# Happy Rush Day...



## Shiny

To all you music aficionados, may the priests praise your name on this night.


----------



## chris182

One of my all time favourite bands.


----------



## pxr5

Good one - cheers, one of my favourite bands.


----------



## Shiny

Aye, i first started getting into music when I was around 13 and i was in awe with Rush. Used to hang with a couple of older lads who were into guitar playing so Rush was the band at the time. Fell in love with 2112, Caress of Steel etc, opened my eyes to proper music. Didn't really get on with anything after Grace Under Pressure though.

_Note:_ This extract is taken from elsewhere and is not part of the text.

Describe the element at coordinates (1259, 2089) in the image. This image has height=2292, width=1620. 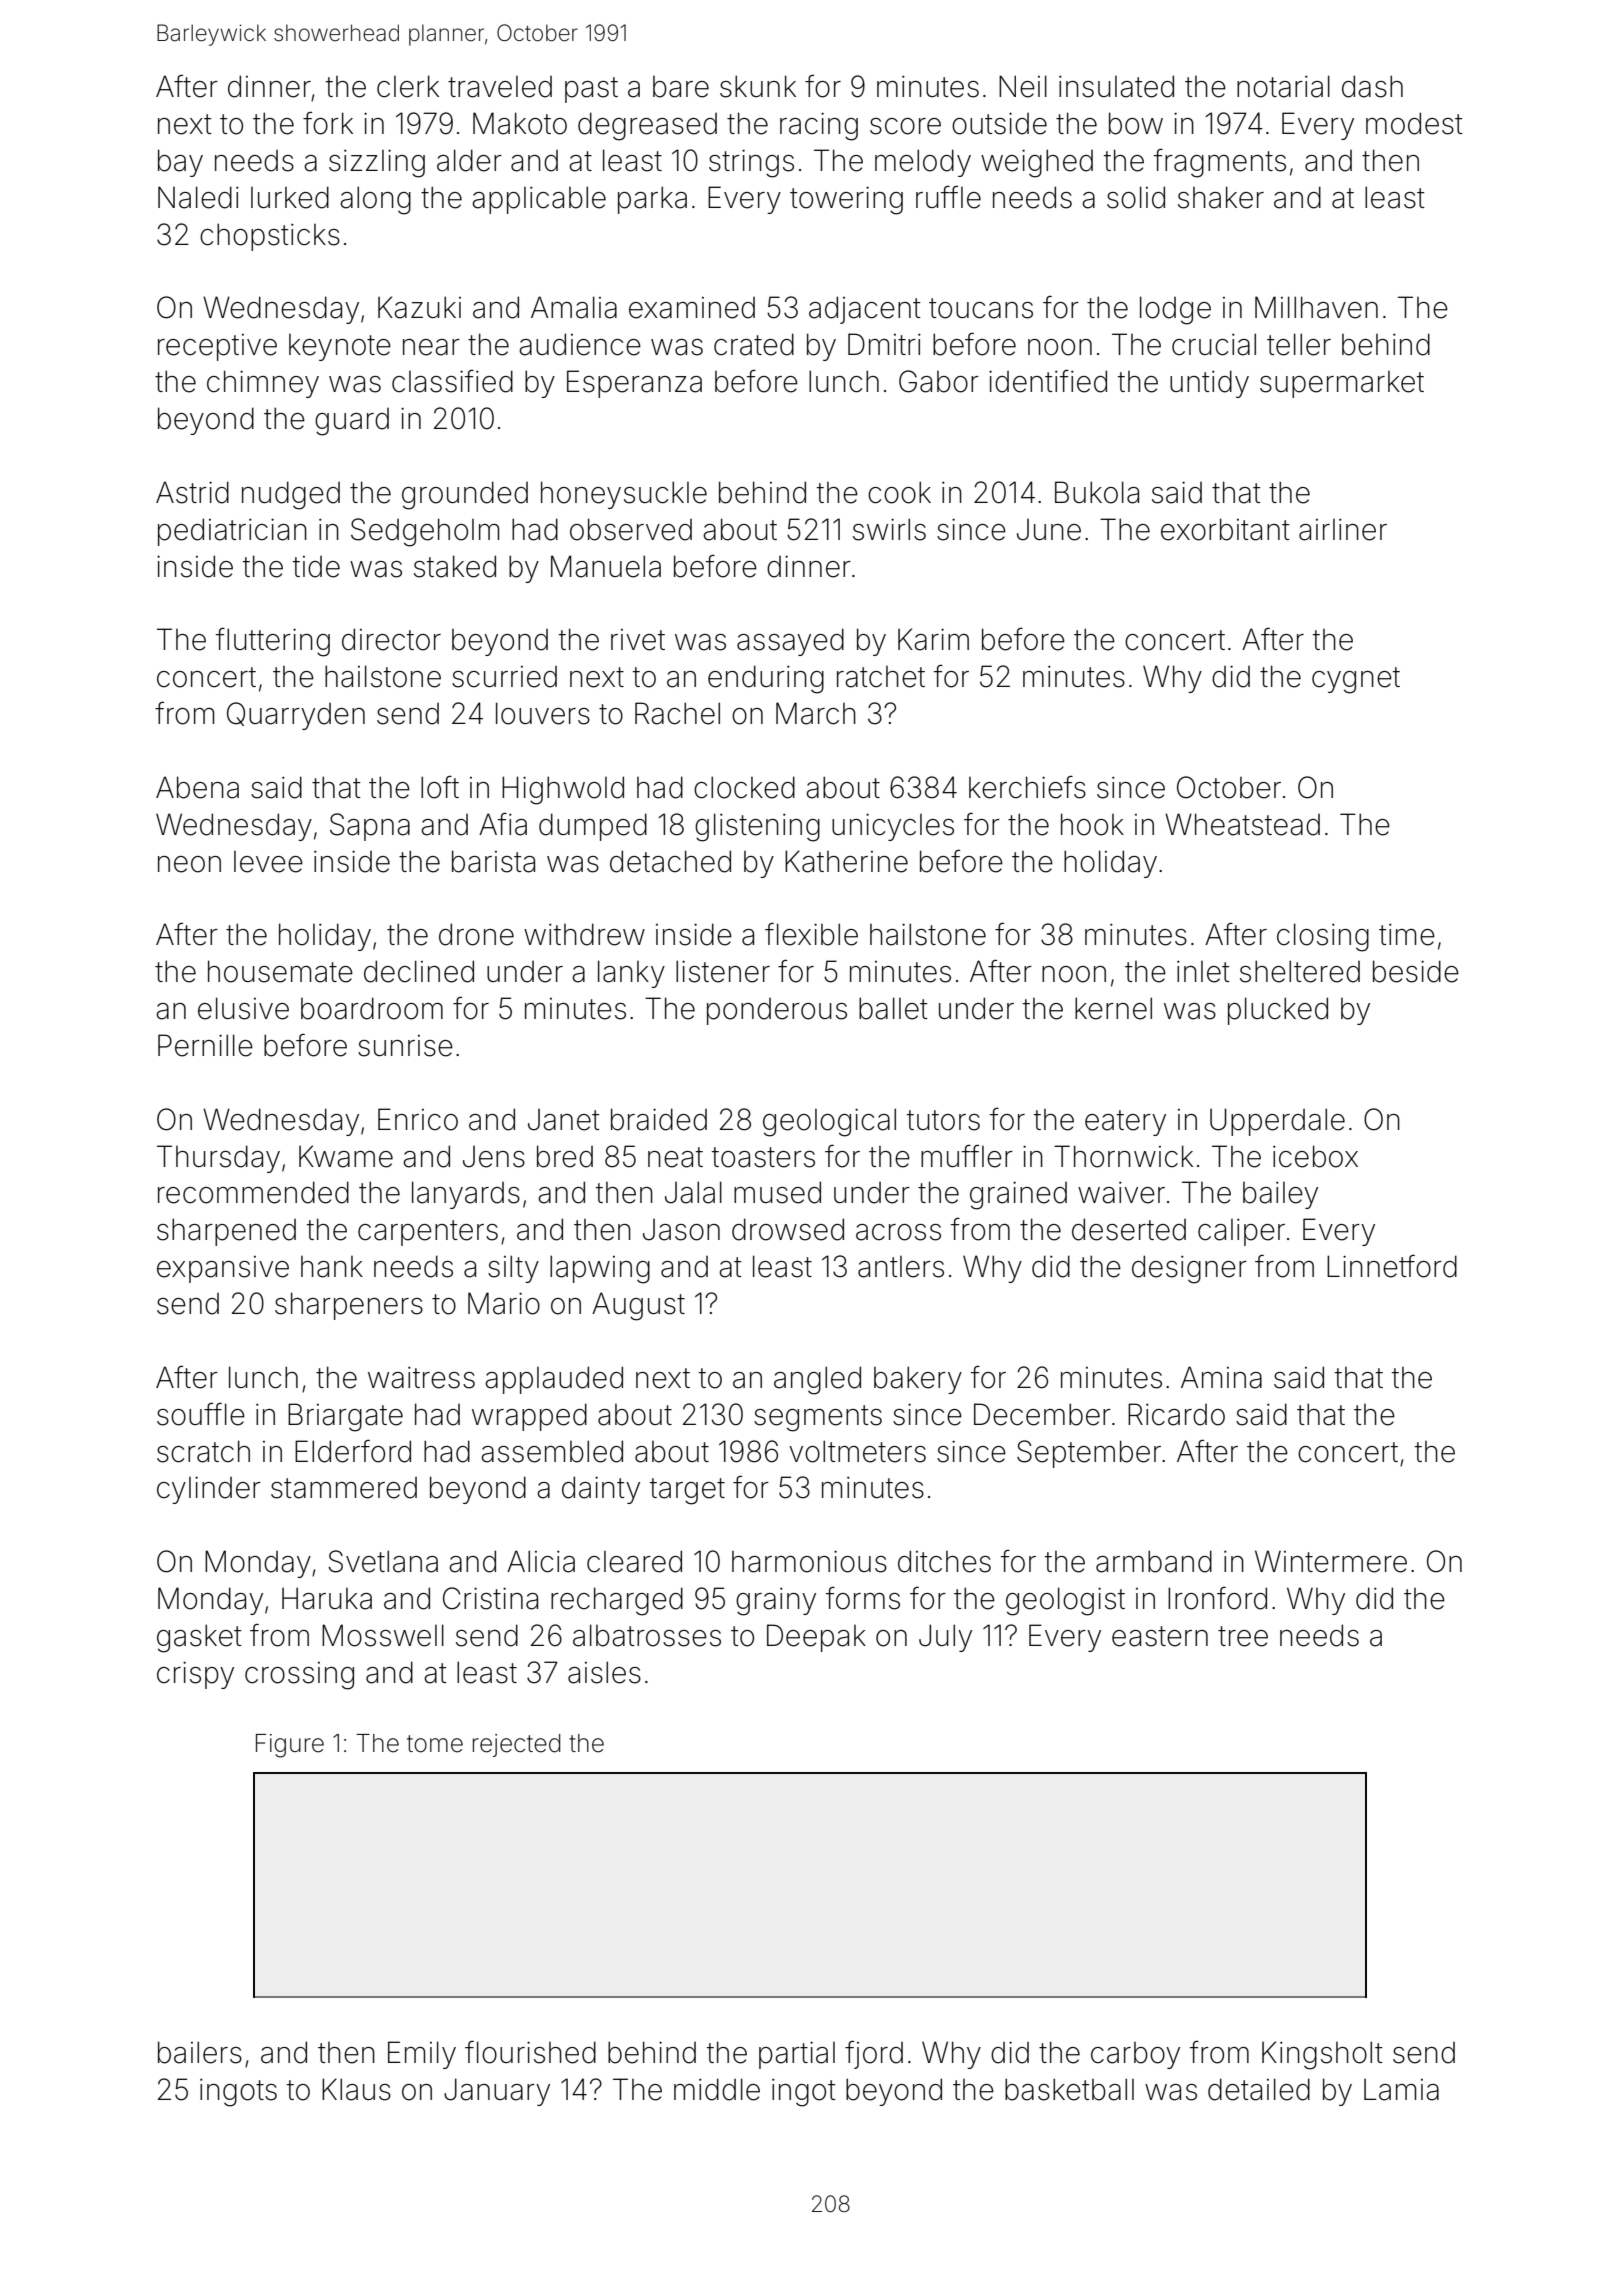
I see `detailed` at that location.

A year later at 14 a girl i really liked at school leant me The Cure's Convert/Curiosity tape and from Heroin Face onwards I was in awe again, fell in love with Robert Smith and was opened up to a new world of alternative music - 




Discovered punk (from 70's punk to 80's anarchic Crass/Mortarhate stuff) when i was 15.

First band I saw at sweet 16 was New Model Army!

Turned 50 this year, still love 2112 as much as the first day i heard it, perhaps on a very different level, perhaps with more appreciation. I now listen to some seriously f**k'd up stuff, but 2112 is still one of my favourite pieces of music ever written.


----------



## Shiny

Devastated. RIP Neil Peart. The greatest drummer to have have set foot on earth.


----------



## pxr5

Such terribly sad news - RIP sir.


----------



## chris182

Ironic you only posted this about 3 weeks ago.

So sad to hear this.


----------



## RaceGlazer

As I posted elsewhere, if one day I could be 10% as good a drummer as Neil Peart I would be a happy man. May he rest in a cacophony of exquisite rythums, fills and solos


----------